— Fragmento seleccionado —
=======

Francisco Fernández-Carvajal 19 de noviembre de
2019
@hablarcondios
— Instaurar en Cristo todas las cosas.
— El rechazo de Jesús.
— Extender el reinado de Cristo.
I. Estaba Jesús
cerca de Jerusalén y muchos esperaban una llegada inminente del Reino de Dios,
un reino –según esa falsa opinión– de carácter temporal. El Señor, pensaban,
entraría triunfalmente en la ciudad después de vencer al poder romano, y ellos
tendrían un puesto privilegiado cuando llegara ese momento. Esta ilusión, tan
alejada de la realidad, era una prolongación de la mentalidad existente en
muchos círculos judíos de la época. Para corregir a fondo ese error, Jesús
expuso una parábola, que recoge el Evangelio de la Misa1.
Un hombre de origen noble marchó a un país lejano a
recibir la investidura real. Era costumbre que los reyes de territorios
dependientes del imperio romano recibieran el poder real de manos del
emperador, y a veces tenían incluso que ir a Roma. En la parábola, este
personaje ilustre dejó la administración de su territorio a diez hombres de su
confianza y se marchó a recibir la investidura. Les dio diez minas.
La mina no era una moneda acuñada, pero sí se utilizaba como
unidad contable; equivalía a 35 gramos de oro. Estos hombres recibieron un
encargo: Negociad hasta mi vuelta. Se trataba de hacer rendir su
pequeño tesoro. Y estos hombres cumplieron su encargo: hicieron préstamos con
interés, visitaron ferias, compraron y vendieron. Trabajaron bien para su señor
durante semanas, meses y años... Y esto es lo que sigue haciendo la Iglesia
desde Pentecostés, donde recibió el inmenso Don del Espíritu Santo y, con Él,
enviado por Cristo, la infalible Palabra de Dios, la fuerza de los sacramentos,
las indulgencias... «En veinte siglos se ha trabajado mucho; no me parece ni
objetivo, ni honrado –comentaba San Josemaría Escrivá–, el afán de algunos por
menospreciar la tarea de los que nos precedieron. En veinte siglos se ha
realizado una gran labor y, con frecuencia, se ha realizado muy bien. Otras
veces ha habido desaciertos, regresiones, como también ahora hay retrocesos,
miedo, timidez, al mismo tiempo que no falta valentía, generosidad. Pero la
familia humana se renueva constantemente; en cada generación es preciso
continuar con el empeño de ayudar a descubrir al hombre la grandeza de su
vocación de hijo de Dios, es necesario inculcar el mandato del amor al Creador
y a nuestro prójimo»2.

=======

— Datos de origen —
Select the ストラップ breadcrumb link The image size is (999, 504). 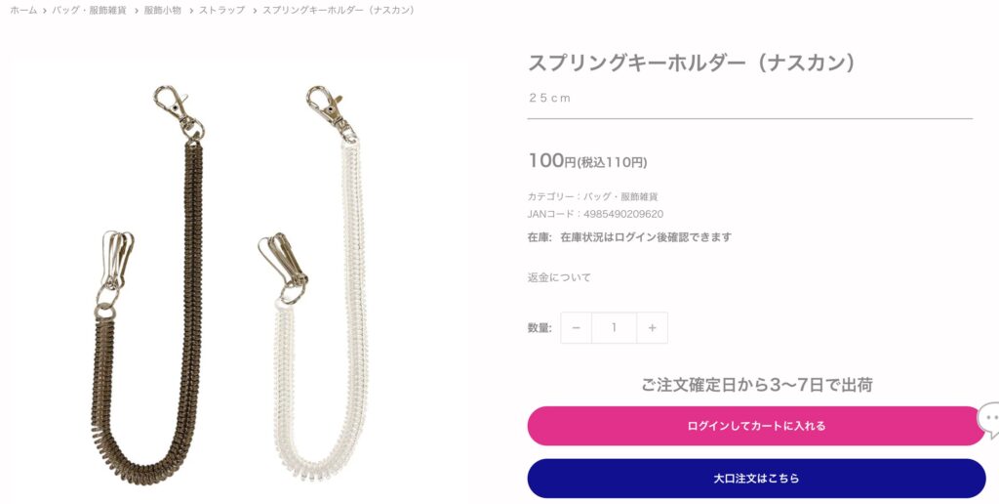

=======

— Objetivo de la tarea —
Reproduzca el fragmento seleccionado desde "I. Estaba Jesús" y hasta "de la Misa1.", cambiando "ilusión" por "quimera".

— Respuesta completa —
I. Estaba Jesús
cerca de Jerusalén y muchos esperaban una llegada inminente del Reino de Dios,
un reino –según esa falsa opinión– de carácter temporal. El Señor, pensaban,
entraría triunfalmente en la ciudad después de vencer al poder romano, y ellos
tendrían un puesto privilegiado cuando llegara ese momento. Esta quimera, tan
alejada de la realidad, era una prolongación de la mentalidad existente en
muchos círculos judíos de la época. Para corregir a fondo ese error, Jesús
expuso una parábola, que recoge el Evangelio de la Misa1.